A Parkinson’s diagnosis at any age has unique challenges
Resources for individuals and physicians offer advice from those who’ve been there
Learning you’ve got Parkinson’s , a chronic neurodegenerative condition, when you’re not yet 30 years old, can be a shocking and very emotional experience. Even at 50, it can wreak havoc on your future plans – physically, mentally, financially, socially and emotionally. Two new educational resources are available – one for patients and one for physicians – to help address the unique needs of individuals who are newly diagnosed with Young-Onset Parkinson’s disease (YOPD), developed by a National Research Program grant recipient.
Although the average age to develop Parkinson’s is around 60, young-onset Parkinson’s (before age 40) occurs in five to 10 per cent of people diagnosed. Twenty percent of those newly diagnosed are under the age of 50. Some challenges in living with Parkinson’s are universal, regardless of age, and there are a number of additional issues specific to younger people.
The first is often the shock of a diagnosis of YOPD. “I think when you get the diagnosis, your life sort of stops,” recalls one of the contributors to the booklet on advice for other patients. “You have to deal with your kids, you have to deal with your job, you have to deal with getting up every day and all the things you’re supposed to do and then deal with this at the same time. And there’s no instruction book on how to do that.”
These latest resources help to fill that gap. Written by Michael Ravenek, PhD and associate professor at Western University, the two booklets, Young-onset Parkinson’s disease: Advice for those newly diagnosed from individuals currently living with YOPD (2nd ed.) and Young-onset Parkinson’s disease: Advice for physicians from individuals living with YOPD (2nd ed.) provide advice on personal topics such as when to reveal your condition to your employer, planning finances for possible disability or early retirement, sharing your diagnosis with young children, teenagers and parents, and sexuality, among several other issues.
With funding from the Parkinson’s National Research Program and the Canadian Institutes of Health Research, Ravenek interviewed 39 people living with YOPD to write the initial editions of the two booklets. Feedback was later gathered from across the country from others with YOPD and their families, as well as healthcare professionals to inform the second editions.
The physician booklet highlights specific areas of the physician-patient interaction that all physicians should consider in their encounters with individuals with YOPD. Both booklets contain a sample ‘log’ for daily medication, meals and exercise, along with a place to record ‘Questions for my next doctor’s appointment,’ to help make the most of self-care efforts and doctor/patient interactions, respectively.

▶ [WHAT TO DO]
1. Print the stretch of the article on young-onset Parkinson's disease from "Although the average" through "to younger people.", word for word.
2. List every way in which, according to the article on young-onset Parkinson's disease, a diagnosis at 50 can wreak havoc on future plans.

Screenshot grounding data
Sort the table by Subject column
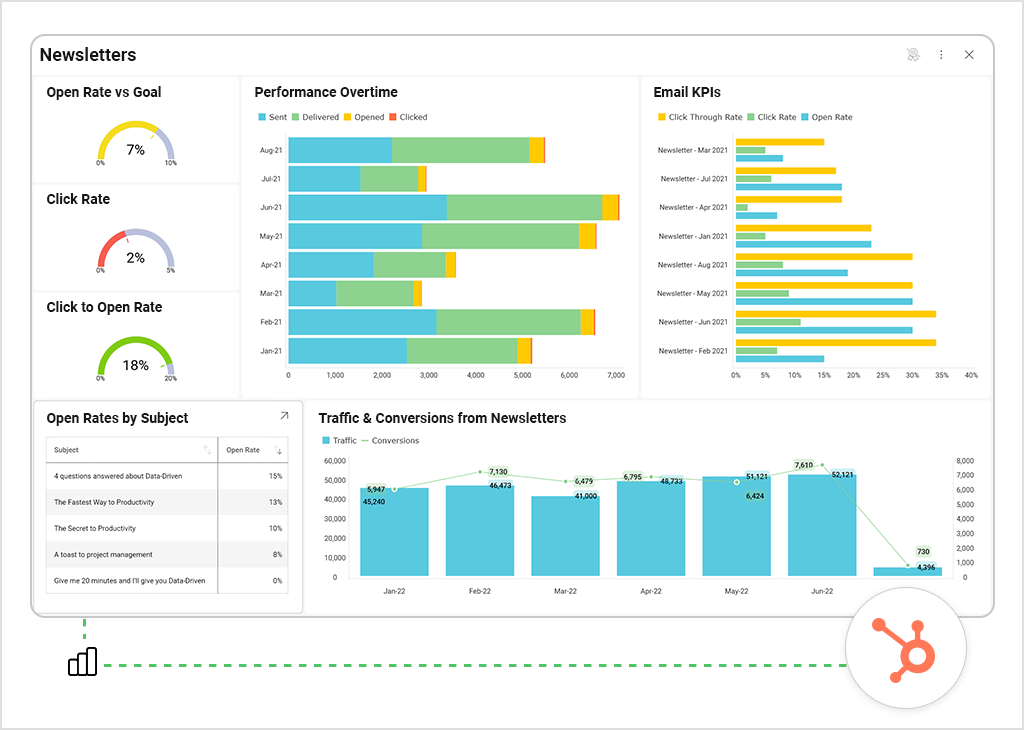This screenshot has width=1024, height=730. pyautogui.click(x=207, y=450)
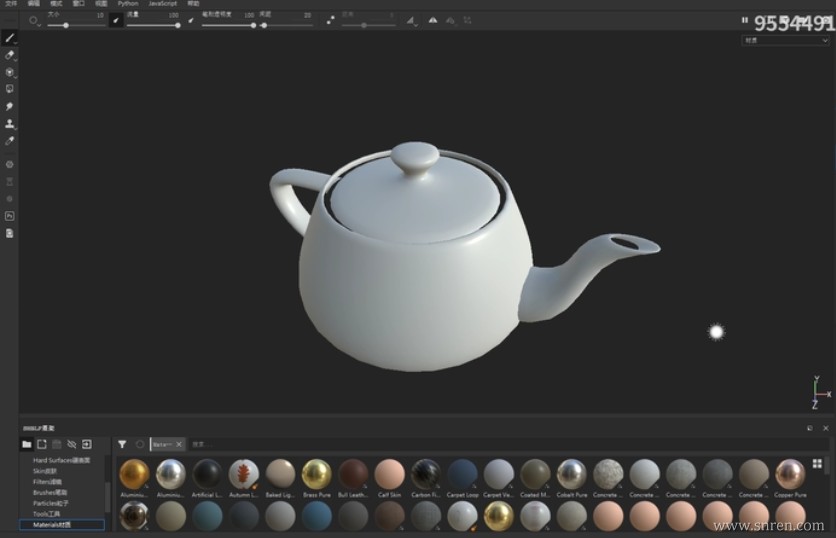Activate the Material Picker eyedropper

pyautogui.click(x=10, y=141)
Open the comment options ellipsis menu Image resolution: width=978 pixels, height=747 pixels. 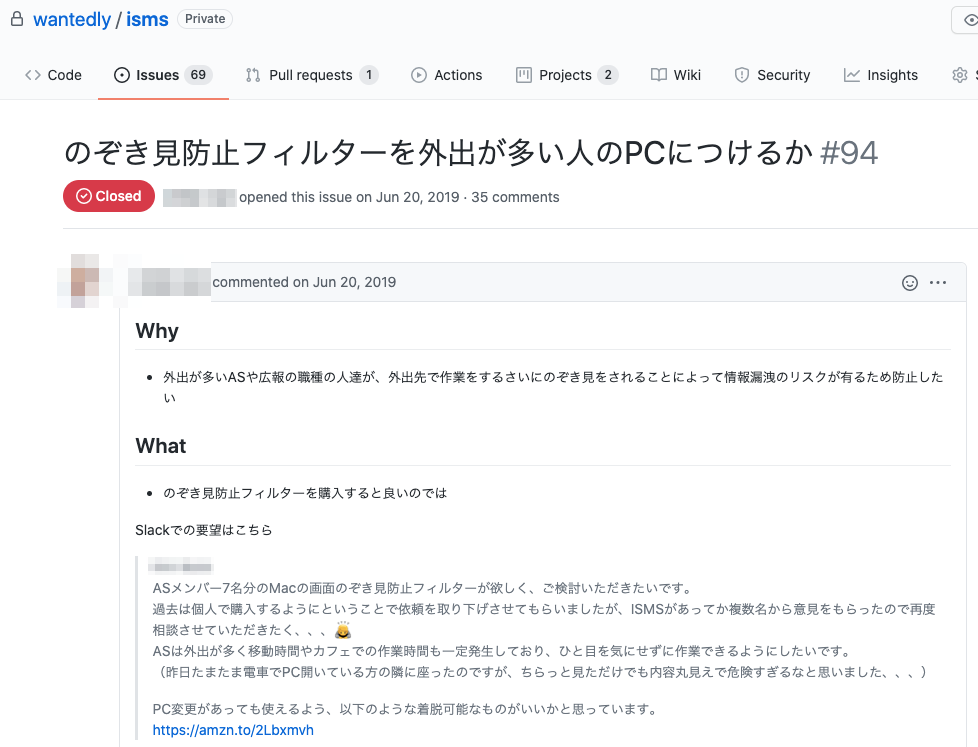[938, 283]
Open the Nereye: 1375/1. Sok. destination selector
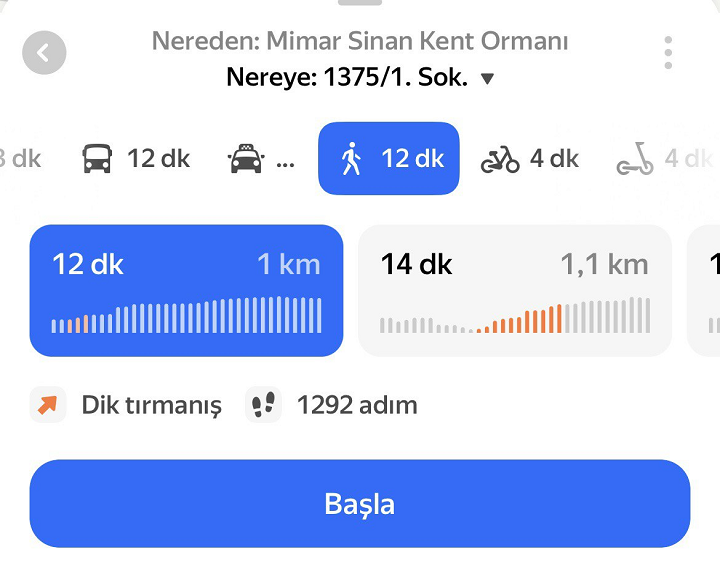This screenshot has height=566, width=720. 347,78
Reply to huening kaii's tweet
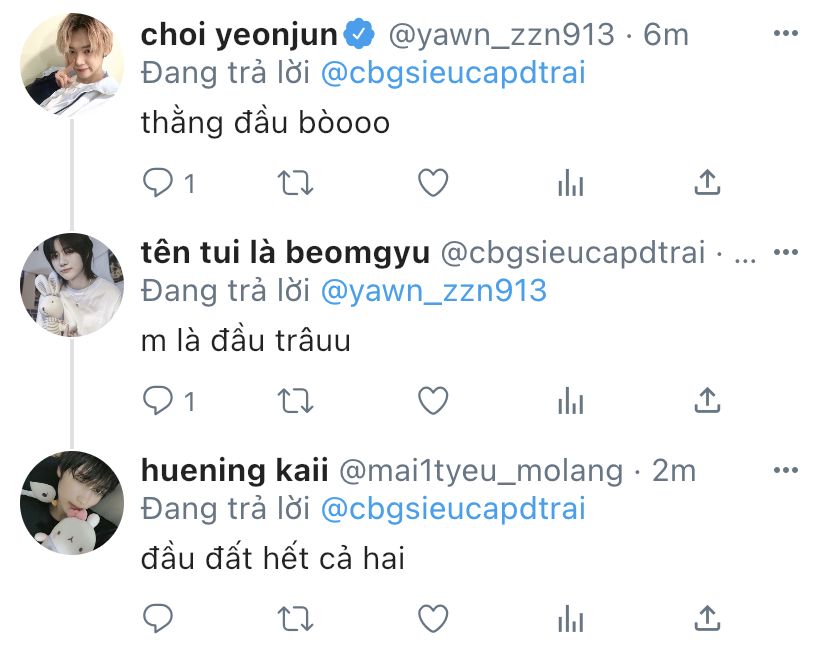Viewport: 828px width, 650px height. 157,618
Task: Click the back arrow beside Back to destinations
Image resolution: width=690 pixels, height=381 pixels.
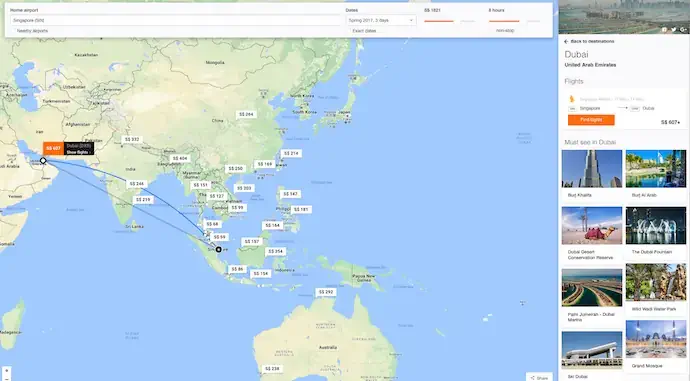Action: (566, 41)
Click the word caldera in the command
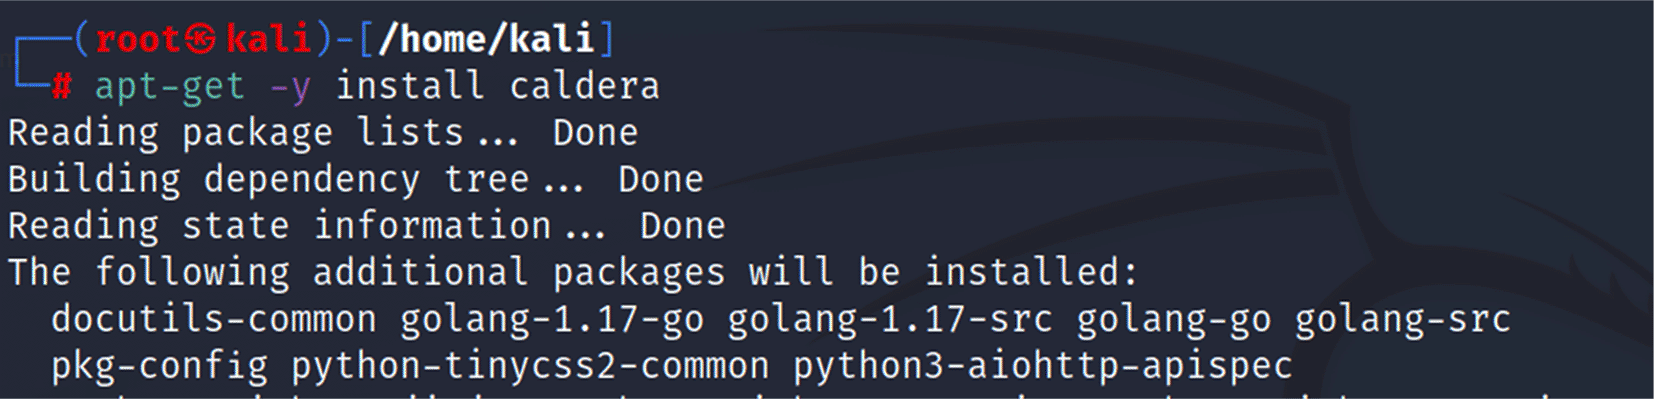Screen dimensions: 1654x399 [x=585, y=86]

--

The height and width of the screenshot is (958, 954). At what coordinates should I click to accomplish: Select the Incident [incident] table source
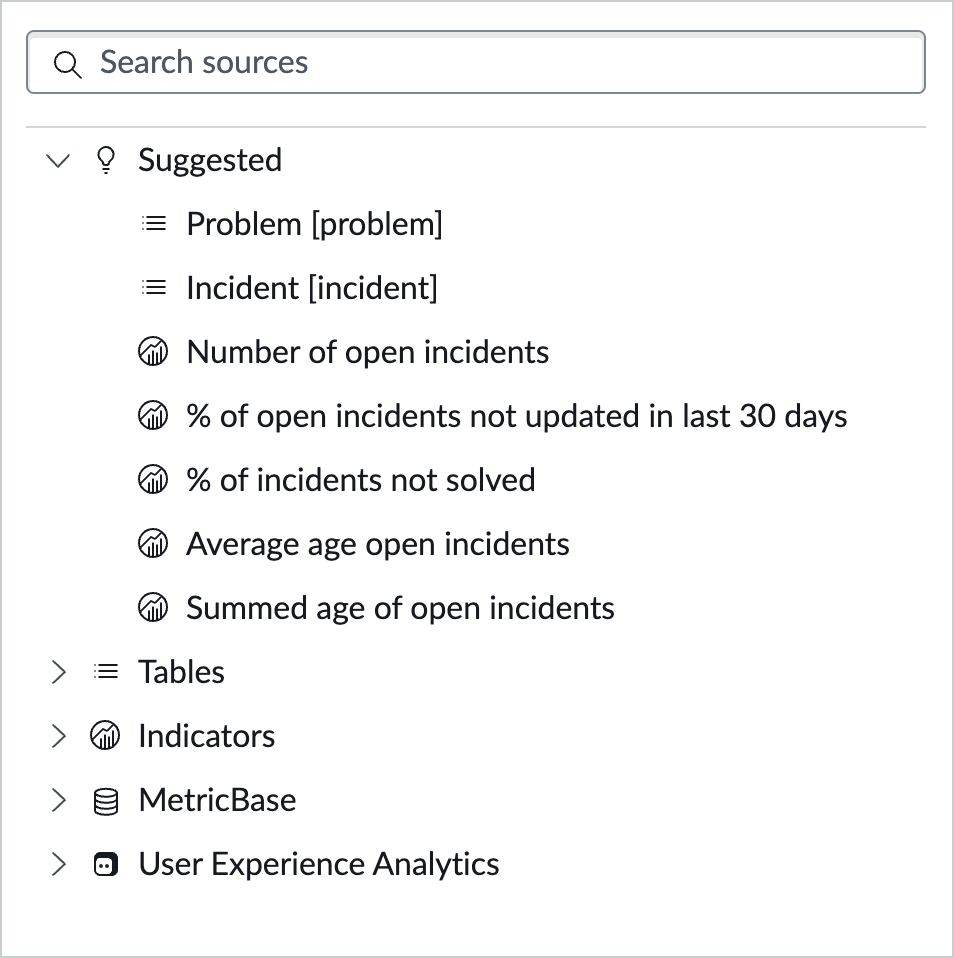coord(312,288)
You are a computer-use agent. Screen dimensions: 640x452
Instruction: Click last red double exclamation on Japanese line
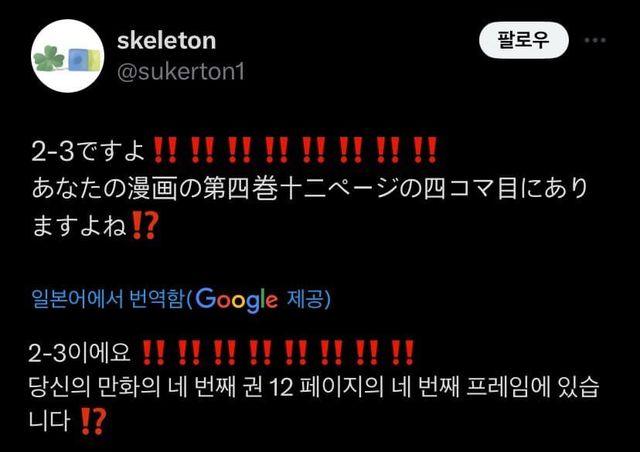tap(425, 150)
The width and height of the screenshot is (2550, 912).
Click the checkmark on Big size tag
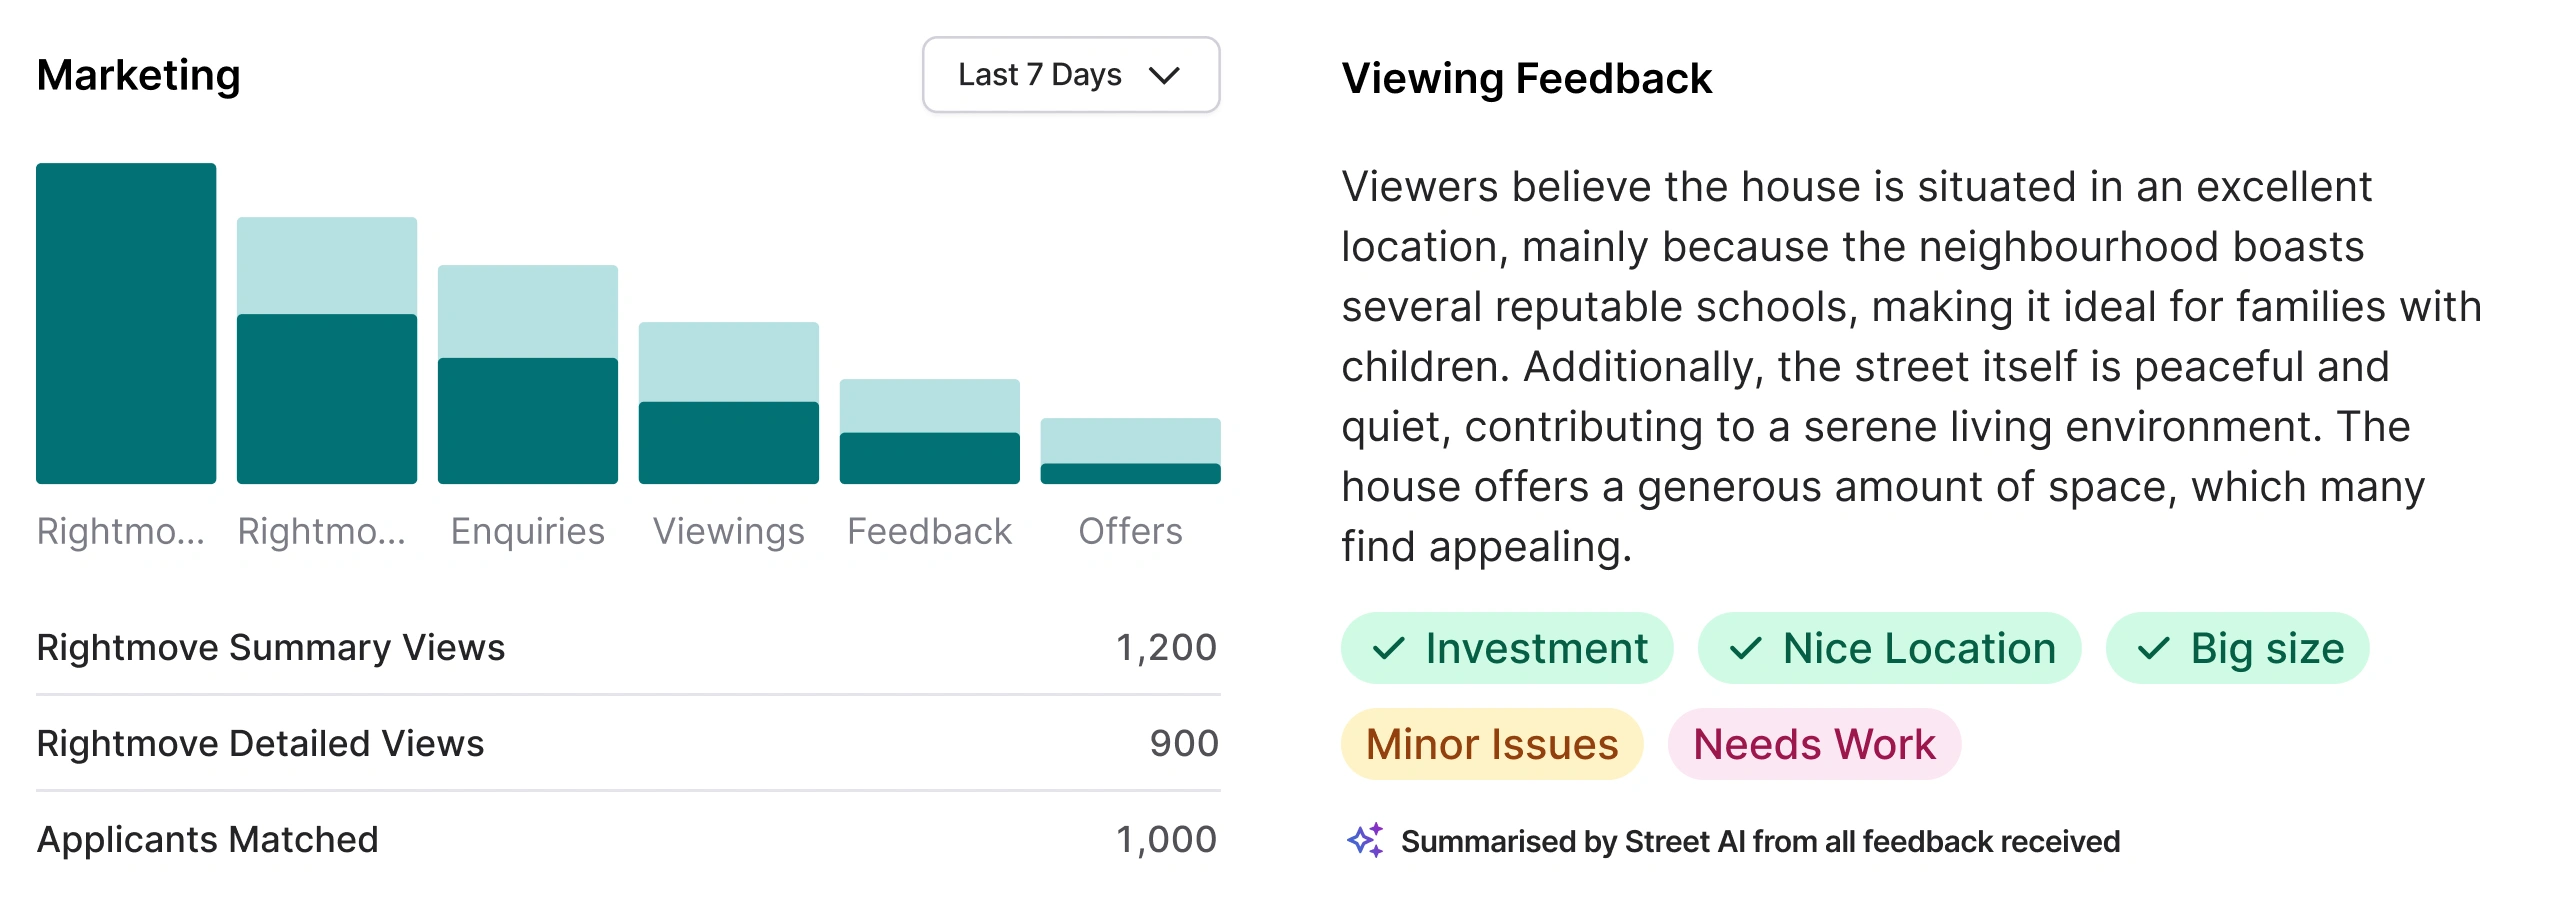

▶ [ANSWERS TO THE PROBLEMS]
1.
Although the average age to develop Parkinson’s is around 60, young-onset Parkinson’s (before age 40) occurs in five to 10 per cent of people diagnosed. Twenty percent of those newly diagnosed are under the age of 50. Some challenges in living with Parkinson’s are universal, regardless of age, and there are a number of additional issues specific to younger people.

2. Physically, mentally, financially, socially and emotionally.